• _Directions_: Rewrite the material from the line containing "You are a GUI" through the line containing "pyautogui.click(x=1866, y=412)", replacing "Output" with "Return" and keeping everything else the same.

• _Record extracts_:
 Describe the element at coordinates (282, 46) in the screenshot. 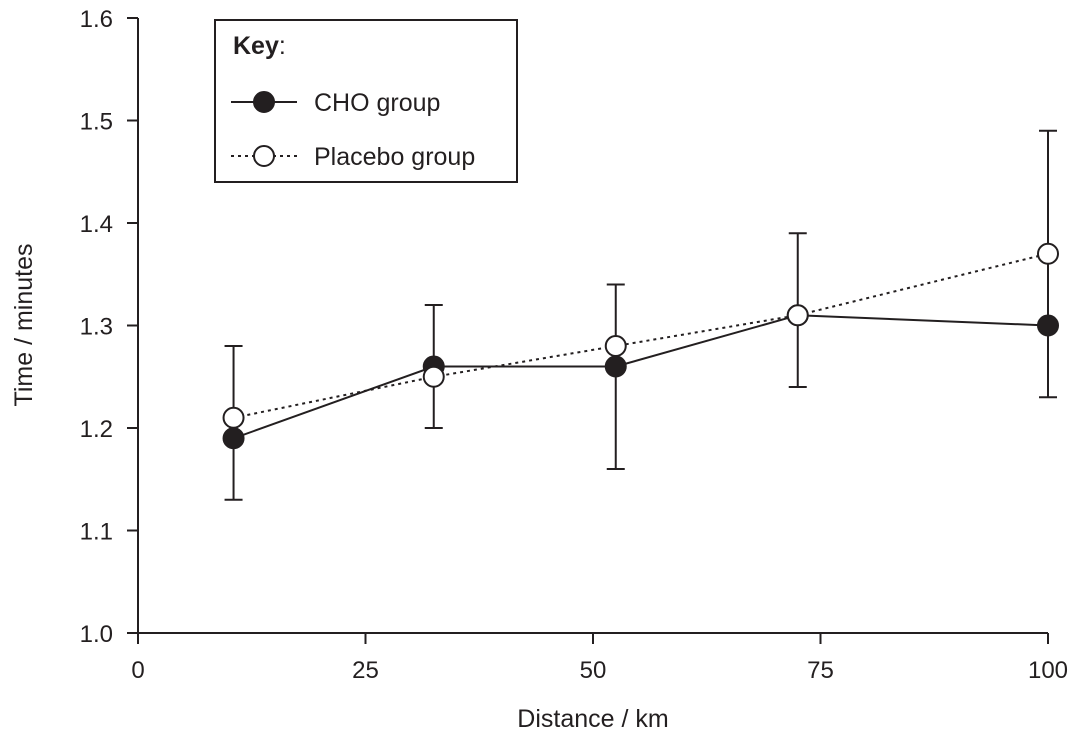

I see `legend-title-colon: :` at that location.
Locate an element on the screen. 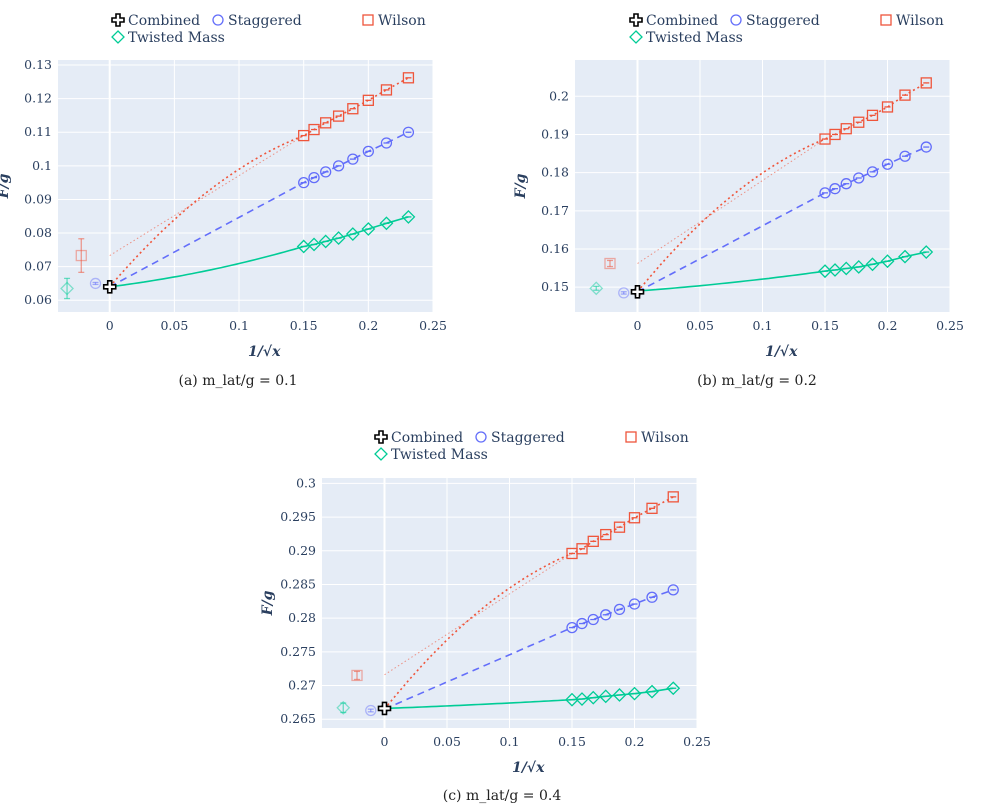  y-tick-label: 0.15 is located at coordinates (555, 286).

--

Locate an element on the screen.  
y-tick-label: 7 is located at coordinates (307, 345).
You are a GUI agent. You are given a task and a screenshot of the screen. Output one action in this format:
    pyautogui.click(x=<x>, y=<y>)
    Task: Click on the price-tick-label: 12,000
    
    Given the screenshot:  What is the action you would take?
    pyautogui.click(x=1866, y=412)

• _Result_:
You are a GUI agent. You are given a task and a screenshot of the screen. Return one action in this format:
    pyautogui.click(x=<x>, y=<y>)
    Task: Click on the price-tick-label: 12,000
    
    Given the screenshot:  What is the action you would take?
    pyautogui.click(x=1866, y=412)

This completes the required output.